Text

---+---

In each area of knowledge that has a set of underlying assumptions, the deductive method is used to discover as many consequences as possible. If some of the consequences do not fit the observations, then revisions of the assumptions are considered in an effort to make the theoretical consequences compatible with the observations.


Causality

One of the most distinctive of Aristotle's philosophic contributions was a new notion of causality. Each thing or event, he thought, has more than one "reason" that helps to explain what, why, and where it is. Earlier Greek thinkers had tended to assume that only one sort of cause can be really explanatory; Aristotle proposed four. (The word Aristotle uses, aition, "a responsible, explanatory factor" is not synonymous with the word cause in its modern sense.) These four causes are the

material cause, the matter out of which a thing is made;
the efficient cause, the source of motion, generation, or change;
the formal cause, which is the species, kind, or type;
and the final cause, the goal, or full development, of an individual, or the intended function of a construction or invention.

---+---

Information
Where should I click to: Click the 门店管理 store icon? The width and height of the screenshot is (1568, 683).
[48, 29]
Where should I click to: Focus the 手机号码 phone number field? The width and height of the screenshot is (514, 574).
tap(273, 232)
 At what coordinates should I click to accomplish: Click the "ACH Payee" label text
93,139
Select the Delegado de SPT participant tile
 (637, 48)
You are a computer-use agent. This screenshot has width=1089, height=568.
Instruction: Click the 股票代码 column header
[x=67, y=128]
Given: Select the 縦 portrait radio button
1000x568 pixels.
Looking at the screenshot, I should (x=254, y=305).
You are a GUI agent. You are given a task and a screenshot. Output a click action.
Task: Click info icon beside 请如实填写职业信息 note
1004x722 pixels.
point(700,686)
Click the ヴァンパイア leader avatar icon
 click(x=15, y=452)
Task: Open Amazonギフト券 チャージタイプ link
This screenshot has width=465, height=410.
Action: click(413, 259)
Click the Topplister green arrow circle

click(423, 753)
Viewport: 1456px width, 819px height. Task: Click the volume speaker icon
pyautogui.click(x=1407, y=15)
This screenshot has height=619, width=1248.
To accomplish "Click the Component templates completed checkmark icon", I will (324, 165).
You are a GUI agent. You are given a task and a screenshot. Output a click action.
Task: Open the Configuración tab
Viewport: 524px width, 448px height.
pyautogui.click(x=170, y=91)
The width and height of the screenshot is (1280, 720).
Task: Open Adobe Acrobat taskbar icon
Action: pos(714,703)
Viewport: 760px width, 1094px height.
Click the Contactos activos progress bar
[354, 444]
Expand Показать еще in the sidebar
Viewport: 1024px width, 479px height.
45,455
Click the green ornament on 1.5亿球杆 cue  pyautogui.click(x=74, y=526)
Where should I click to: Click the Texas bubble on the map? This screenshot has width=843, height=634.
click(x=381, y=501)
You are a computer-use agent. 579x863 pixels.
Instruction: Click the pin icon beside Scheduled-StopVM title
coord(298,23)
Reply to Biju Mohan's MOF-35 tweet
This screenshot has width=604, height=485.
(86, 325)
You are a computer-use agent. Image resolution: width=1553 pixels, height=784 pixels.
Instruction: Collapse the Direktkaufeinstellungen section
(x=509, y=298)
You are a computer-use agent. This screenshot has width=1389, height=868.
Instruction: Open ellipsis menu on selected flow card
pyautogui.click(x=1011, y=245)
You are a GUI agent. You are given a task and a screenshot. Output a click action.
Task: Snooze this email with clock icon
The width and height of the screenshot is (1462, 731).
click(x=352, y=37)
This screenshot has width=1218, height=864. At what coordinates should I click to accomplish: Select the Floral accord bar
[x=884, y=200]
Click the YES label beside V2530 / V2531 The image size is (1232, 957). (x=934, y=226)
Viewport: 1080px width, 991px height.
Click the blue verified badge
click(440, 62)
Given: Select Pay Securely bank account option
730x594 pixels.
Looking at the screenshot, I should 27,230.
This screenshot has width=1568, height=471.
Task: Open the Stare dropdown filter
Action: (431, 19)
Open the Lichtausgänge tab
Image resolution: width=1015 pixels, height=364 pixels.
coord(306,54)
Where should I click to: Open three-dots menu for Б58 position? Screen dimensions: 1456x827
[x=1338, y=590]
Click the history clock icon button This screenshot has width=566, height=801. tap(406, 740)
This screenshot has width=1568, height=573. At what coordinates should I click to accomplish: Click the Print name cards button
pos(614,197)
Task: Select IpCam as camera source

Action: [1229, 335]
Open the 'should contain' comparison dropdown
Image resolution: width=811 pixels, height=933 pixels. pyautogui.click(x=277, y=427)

---+---

Action item
Retype the text on deduction and causality in full, word for word. The entries have no connection to the text on deduction and causality.

Response to this exercise
In each area of knowledge that has a set of underlying assumptions, the deductive method is used to discover as many consequences as possible. If some of the consequences do not fit the observations, then revisions of the assumptions are considered in an effort to make the theoretical consequences compatible with the observations.


Causality

One of the most distinctive of Aristotle's philosophic contributions was a new notion of causality. Each thing or event, he thought, has more than one "reason" that helps to explain what, why, and where it is. Earlier Greek thinkers had tended to assume that only one sort of cause can be really explanatory; Aristotle proposed four. (The word Aristotle uses, aition, "a responsible, explanatory factor" is not synonymous with the word cause in its modern sense.) These four causes are the

material cause, the matter out of which a thing is made;
the efficient cause, the source of motion, generation, or change;
the formal cause, which is the species, kind, or type;
and the final cause, the goal, or full development, of an individual, or the intended function of a construction or invention.